Es bedingt auch das Talent zu Aktion und Raumgriff um mit Ausdruck zu tölten und benötigt einen sehr gut ausgebildeten Reiter.
Das Pferd trägt sich
Die Vorhand wird leicht, in freier Selbsthaltung.
- Hals wölbt sich in gleichmässigem Bogen
- Kein Unterhals
- Höchster Punkt ist das Genick (Atlaswirbel, nicht 3. oder 4. Wirbel)
- Stirnlinie vor der Senkrechten (ca 45°)
- Nachgeben im Genick
- Maul geschlossen, leichter Schaum, kein Knirschen
- Ohren in gleicher Höhe
- Freie Schultern
- Runde grosse raumgreifende Vorwärtsbewegungen
- Widerrist etwas höher als höchster Punkt der Kruppe
Pferd setzt sich
Die Hinterhand nimmt Last auf und kommt zur Tragkraft
- Schwingender Rücken
- Senkung der Kruppe
- Leichtes Auf- und Abfussen
- Aus eigenem Antrieb vorwärts gehend
- Von der Seite gesehen sitzt der Reiter in der Mitte des Pferdekörpers
- Obere Linie des Pferdes verläuft in leicht geschwungenem Bogen
- Hinterhufe spuren enger
- Wellenbewegung im Schweif
- Reiter + Pferd bilden eine ausbalancierte, gelöste und harmonisch Einheit
Man soll auch dem Pferd die Freude am Töltlaufen ansehen

2.7     Tempi
Je nach Ausbildung und Verwendungszweck werde verschiedene Geschwindigkeiten im Tölt geritten.
2.7.1  Verkürztes Arbeitstempo
Das verkürzte Tempo Tölt wird nur ansatzweise für die Durchlässigkeit geritten und kommt in keiner FIPO Prüfung vor.
- Vorbereitung zum Antölten
- Aufmerksam machen
- Rittigkeit verbessern
- Faule Pferde etwas reaktionsfähiger machen (Pfeilbogen spannen)
- verkürzen
- hohe, erhabene, ausdrucksvolle Bewegungen erreichen
- Tieferwerden der Hinterhand
- auf Spannung vorbereiten
- Spannung erzeugen
- Versammlung vorbereiten
- Kadenz erweitern
- T1, T3 Training
- sehr kurze Einbeinstütze

2.7.2  Arbeitstempo
Das Arbeitstempo oder langsamer Tölt beschreibt das Tempo in dem eine 10 m Volte geritten werden kann, ca. 200m/Min.
In harmonischer Aufrichtung und gleichmässigen Tritten hinten wie vorne soll das Pferd über den Rücken laufen.
- Grundlage der Ausbildung
- Training des natürlichen, selbstverständlichen Bewegungsablaufes
- Festigt Takt und Haltung
- Bildet Muskulatur aus
- Fördert das Gleichgewicht
- Fördert die Losgelassenheit
- Über lange Strecken trainieren

3.     Hilfen
Die grosse Herausforderung für den Töltreiter ist die zur Verfügung stehende Gangveranlagung und Leistungsbereitschaft des Pferdes.
Das gefühlvolle und geschickte Reiten entscheidet über das Gelingen des taktklaren aufwandlosen Töltes.
Das Reiten und Erhalten der Gangart Tölt erfordert bei guten Töltpferden einen ausbalancierten sicheren Sitz mit viel Gespür und Gefühl für die Bewegung und das Tempo.
Für die Ausbildung, das Training oder gar Korrekturen im Fehlerbereich hingegen ist die sorgfältige Arbeit eines gangerfahrenen, feinfühligen, geschickten Reiters!
Der Tölt spielt auch für das Wohlbefinden des Reiters eine nicht zu unterschätzende Rolle.

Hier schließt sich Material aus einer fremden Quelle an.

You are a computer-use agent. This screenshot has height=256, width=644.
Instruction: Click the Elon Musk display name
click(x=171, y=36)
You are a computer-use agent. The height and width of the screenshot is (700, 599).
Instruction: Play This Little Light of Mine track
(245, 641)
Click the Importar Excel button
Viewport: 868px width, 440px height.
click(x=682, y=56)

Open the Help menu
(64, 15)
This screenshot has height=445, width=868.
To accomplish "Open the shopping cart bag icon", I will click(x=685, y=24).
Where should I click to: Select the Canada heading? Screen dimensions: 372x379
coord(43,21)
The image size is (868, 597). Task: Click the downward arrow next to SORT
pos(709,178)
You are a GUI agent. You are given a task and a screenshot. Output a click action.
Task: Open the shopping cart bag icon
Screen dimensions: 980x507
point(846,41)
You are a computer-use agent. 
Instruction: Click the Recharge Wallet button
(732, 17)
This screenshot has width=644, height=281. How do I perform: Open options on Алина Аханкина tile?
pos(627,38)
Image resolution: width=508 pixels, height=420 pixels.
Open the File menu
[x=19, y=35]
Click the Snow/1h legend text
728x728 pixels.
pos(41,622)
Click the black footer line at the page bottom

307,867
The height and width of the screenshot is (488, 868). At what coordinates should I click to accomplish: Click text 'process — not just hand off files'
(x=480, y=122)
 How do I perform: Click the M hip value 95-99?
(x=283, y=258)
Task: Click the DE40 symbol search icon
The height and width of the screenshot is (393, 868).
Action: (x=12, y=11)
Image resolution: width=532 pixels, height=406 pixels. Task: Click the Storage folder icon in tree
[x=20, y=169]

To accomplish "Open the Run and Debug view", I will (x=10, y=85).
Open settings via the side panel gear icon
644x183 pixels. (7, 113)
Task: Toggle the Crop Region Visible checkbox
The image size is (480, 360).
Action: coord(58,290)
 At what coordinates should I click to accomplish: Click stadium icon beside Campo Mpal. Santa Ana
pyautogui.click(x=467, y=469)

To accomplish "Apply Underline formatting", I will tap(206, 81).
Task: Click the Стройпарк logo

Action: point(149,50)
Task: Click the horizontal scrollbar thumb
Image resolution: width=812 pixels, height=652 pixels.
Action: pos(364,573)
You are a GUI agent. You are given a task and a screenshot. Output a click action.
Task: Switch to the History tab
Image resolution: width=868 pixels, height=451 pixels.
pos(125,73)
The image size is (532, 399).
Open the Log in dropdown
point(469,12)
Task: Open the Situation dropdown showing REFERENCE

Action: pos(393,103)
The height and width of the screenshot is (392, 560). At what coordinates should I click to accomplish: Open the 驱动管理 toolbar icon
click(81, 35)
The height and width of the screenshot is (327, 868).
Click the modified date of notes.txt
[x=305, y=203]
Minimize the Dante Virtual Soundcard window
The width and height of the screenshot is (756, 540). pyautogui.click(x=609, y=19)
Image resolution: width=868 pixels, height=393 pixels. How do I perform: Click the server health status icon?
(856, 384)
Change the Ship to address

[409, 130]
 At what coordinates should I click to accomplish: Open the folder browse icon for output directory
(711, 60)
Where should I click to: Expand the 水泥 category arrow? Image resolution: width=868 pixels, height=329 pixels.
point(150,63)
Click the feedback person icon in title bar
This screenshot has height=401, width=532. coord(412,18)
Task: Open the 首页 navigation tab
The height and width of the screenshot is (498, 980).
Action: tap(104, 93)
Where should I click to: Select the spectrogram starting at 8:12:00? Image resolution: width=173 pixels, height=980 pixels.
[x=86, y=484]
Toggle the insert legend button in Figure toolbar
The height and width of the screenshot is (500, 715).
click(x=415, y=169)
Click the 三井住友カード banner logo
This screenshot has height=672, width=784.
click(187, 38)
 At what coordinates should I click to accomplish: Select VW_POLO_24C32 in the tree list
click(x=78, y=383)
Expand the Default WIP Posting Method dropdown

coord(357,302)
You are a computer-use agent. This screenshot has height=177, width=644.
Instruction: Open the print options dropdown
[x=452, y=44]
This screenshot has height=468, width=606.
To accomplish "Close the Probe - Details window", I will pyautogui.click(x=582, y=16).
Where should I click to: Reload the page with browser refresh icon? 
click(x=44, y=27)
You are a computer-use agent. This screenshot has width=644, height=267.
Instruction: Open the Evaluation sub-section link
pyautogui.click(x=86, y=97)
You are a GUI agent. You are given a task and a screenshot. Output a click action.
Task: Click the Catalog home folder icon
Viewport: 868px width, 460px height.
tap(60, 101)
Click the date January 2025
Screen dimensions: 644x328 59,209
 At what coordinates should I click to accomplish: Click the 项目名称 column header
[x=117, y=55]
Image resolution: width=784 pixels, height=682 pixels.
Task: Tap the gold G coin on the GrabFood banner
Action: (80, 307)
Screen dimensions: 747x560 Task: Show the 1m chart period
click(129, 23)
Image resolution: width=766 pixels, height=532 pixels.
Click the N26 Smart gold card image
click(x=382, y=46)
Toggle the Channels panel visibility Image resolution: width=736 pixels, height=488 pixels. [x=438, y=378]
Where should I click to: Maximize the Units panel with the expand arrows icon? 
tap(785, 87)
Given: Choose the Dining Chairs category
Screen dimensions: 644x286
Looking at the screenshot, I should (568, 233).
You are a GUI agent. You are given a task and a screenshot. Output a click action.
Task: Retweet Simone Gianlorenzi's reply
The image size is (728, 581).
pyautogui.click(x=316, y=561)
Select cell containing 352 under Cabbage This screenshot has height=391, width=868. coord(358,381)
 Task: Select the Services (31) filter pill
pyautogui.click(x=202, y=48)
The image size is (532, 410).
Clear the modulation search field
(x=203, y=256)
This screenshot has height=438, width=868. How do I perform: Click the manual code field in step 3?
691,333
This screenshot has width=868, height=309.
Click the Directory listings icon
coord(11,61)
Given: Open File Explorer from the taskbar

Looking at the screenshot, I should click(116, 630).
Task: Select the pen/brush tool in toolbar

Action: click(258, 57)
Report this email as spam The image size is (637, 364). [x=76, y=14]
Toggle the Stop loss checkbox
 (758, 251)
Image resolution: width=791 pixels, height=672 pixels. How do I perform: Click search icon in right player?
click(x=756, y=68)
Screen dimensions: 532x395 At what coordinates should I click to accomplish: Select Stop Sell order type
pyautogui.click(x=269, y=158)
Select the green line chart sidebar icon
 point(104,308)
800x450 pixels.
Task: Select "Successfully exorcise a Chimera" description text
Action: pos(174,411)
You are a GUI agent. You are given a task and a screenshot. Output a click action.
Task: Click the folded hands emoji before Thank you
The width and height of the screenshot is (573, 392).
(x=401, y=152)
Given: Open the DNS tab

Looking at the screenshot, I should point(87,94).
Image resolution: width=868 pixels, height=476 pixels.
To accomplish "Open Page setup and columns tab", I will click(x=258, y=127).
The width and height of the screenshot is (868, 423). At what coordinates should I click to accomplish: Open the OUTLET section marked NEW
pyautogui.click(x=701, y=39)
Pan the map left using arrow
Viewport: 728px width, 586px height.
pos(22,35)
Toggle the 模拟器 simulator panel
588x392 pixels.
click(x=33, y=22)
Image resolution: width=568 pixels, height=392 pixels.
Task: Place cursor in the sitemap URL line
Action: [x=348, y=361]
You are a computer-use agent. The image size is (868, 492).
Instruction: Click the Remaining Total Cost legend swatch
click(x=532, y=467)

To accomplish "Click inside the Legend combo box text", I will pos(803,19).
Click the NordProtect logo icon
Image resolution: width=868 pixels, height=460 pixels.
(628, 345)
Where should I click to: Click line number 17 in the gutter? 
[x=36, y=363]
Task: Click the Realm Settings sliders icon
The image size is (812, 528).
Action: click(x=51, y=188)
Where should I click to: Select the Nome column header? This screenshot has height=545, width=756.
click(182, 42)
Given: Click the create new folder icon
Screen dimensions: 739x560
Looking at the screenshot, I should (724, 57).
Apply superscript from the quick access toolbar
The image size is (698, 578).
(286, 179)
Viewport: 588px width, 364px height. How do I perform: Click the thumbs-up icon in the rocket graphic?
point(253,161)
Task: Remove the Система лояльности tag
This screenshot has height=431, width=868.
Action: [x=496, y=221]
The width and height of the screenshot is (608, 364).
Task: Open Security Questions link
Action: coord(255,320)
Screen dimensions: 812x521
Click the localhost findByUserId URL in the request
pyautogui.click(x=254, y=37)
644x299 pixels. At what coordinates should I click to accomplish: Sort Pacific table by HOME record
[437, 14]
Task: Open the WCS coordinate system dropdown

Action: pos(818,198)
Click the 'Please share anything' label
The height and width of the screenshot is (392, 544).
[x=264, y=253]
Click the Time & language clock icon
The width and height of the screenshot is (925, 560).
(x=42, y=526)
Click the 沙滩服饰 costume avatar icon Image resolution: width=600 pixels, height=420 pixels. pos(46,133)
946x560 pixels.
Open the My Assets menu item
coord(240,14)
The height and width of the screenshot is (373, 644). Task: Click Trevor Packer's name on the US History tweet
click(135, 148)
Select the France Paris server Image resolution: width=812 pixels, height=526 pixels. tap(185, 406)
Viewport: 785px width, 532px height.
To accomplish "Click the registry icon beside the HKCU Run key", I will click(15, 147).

Niemals aber darf der Tölt auf Kosten des Pferdes geritten werden!

Es gibt keine generellen „Tölthilfen

Je nach Veranlagung und Rittigkeit muss entsprechend eingewirkt werden.

- Absoluter Balancesitz
- Absolut ruhige Hand
- Nicht stören
- Nicht aus dem Gleichgewicht bringen
- Wechselweise Lockerheit im Unterkörper / Beine aber auch Stabilität
- Wechselweise Stabilität im Oberkörper / Gesäss / Lende aber auch Lockerheit
- Reiter muss Gleichgewicht finden
- Pferd muss Balance finden

Gute Naturtölter
- einfach im Tölt anreiten
- Tölten lassen

Tölter
- Aus dem Schritt
- Halbe Paraden, aufmerksam machen
- Pferd etwas verkürzen
- Hinterhand etwas belasten
          - Sich zurücksetzen (z.B. Hand am Widerrist aufstützen, Gesäss aus dem Sattel,
  Knie und Beine weg und zurücknehmen)
- Gesäss in den Sattel
          - Oberkörper aufrichten
          - Beine lang und nach hinten
          - Steigbügelriemen zeigt etwas nach hinten
- Relativ Aufrichten
          - 4 eher Gänger mehr
          - 5 eher Gänger weniger
- Treibende Hilfen
- Nachgebende Hand
- Annehmen, nachgeben und treiben wechseln sich ab
- Balance im Tölt suchen
- Haltung suchen
- Tempo suchen
- Strecke suchen



4.     Fehler

Um die physische und psychische Gesundheit des Pferdes zu erhalten und auch Fehler in Takt und Haltung zu vermeiden ist eine solide Grundausbildung in Anlehnung an die „Skala der Ausbildung“ von Pferd und Reiter unerlässlich.
Fehlt diese auf einer der Ausbildungsebenen, kann es zu Störungen in der Biomechanik von Pferd und Reiter kommen.


4.1     Haltungsfehler

Haltungsfehler basieren meist auf Anlehnungsfehler und führt vielfach zu Taktfehlern.
Diese Fehler haben vielfältige Ursachen und werden durch verschiedene Faktoren begünstigt.

- Gebäude
- Ausbildung
- Mangelnde reiterliche Ausbildung und demzufolge falsche Einwirkung
- Falsches Training
- Falsche Ausrüstung (Sattel/Zäumung)
- Angst oder Stress
- Überforderung
- Schmerzen


4.1.1  Zu hoch
Das Pferd geht in absoluter Aufrichtung:

- Durchgebrochene Traber
- Meist über dem Zügel
- Zu hohe Kopfhaltung „Sternengucker“
- Meist Maulprobleme, schief, Maul offen, Zunge
- Hirschhals
- Herausgedrückter Unterhals
- Hängende Schulter
- Rücken verspannt = Passig
- Rücken nach unten durchgedrückt = Trabig
- Durchhängender, hohler Rücken (trabig)
- Hohe Hinterhand, überbaut

Korrektur / Lösung für Trabtölt
- Lösen, Dehnung suchen nach vorwärts abwärts
- Gymnastizieren (im Trab)
- Durchlässigkeit optimieren
- Ruhige Tempi
- Häufige Tempounterschiede
- Leicht bergab tölten (mit leichter Hand)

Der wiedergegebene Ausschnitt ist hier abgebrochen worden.